子どもたちの「好き」を引き出さなければ「やらされ探究」になってしまう
こんにちは。株式会社Barbara Pool 代表取締役/一般社団法人STEAM JAPAN 代表理事の井上祐巳梨と申します。前回の記事では、新しい時代に即した教育へアップデートしていくことの重要性と、東京都渋谷区・大田区が先進的に取り組む「本質的な探究づくり」のお話をさせていただきました。
後編では、児童生徒が「やらされ感」を抱かず、主体的に探究の学習活動に取り組める環境の整備や、教育関係者が持つべき心構えについて解説していきます。
学校教育に探究学習が導入されてから数年が経ちましたが、教育現場では「どのような問いをテーマに設定すればいいのか」「どうすれば児童生徒が探究学習に興味を持ってくれるのか」といった悩みを抱える先生方もいらっしゃるのではないでしょうか。
まず私は、教育現場は児童生徒が楽しめていない「やらされ探究」という課題と向き合わなければならないと考えています。
その際、ポイントとなるのは「児童生徒の本質的な思いを言語化してあげる」ことです。
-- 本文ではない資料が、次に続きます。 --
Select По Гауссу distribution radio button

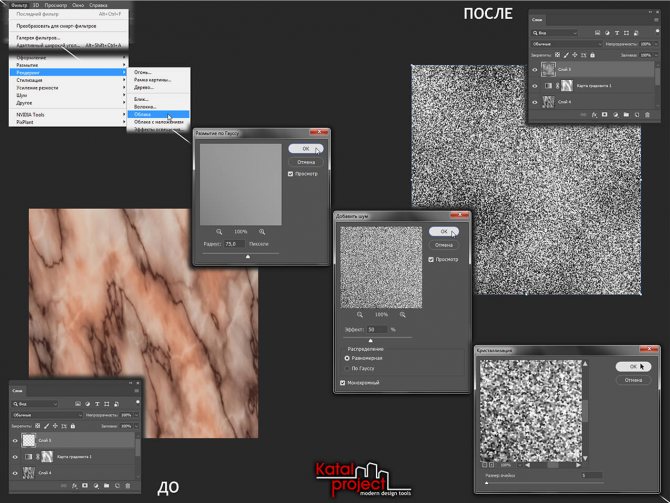click(x=347, y=368)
例えばゲームが好きな子に対して「なんでゲームが好きなの?」といったように深掘りしていく姿勢が教員に求められます。「友だちと一緒に楽しく遊べるから好き」という返答をもらったら、「友だちとコラボレーションするのが好きなんだね」といったように会話を広げて、子どもたちが言葉でうまく表現できない真意を汲み取ることが重要となります。
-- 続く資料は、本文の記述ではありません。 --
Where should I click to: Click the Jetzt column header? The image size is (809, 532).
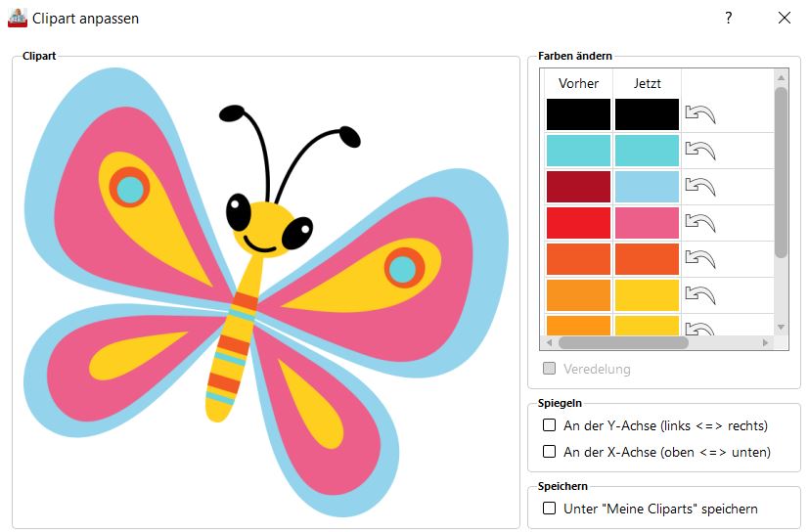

私自身も、渋谷区の小学校で実施されている探究「シブヤ未来科」の授業を視察する機会があるのですが、やはり教員の声かけによって授業の質が大きく変わることを実感しています。
そうした意味では、子どもたちの心の中にある「好き」や「ワクワク」をいかに引き出せるかという点において、教員の力量が試されていると言えるでしょう。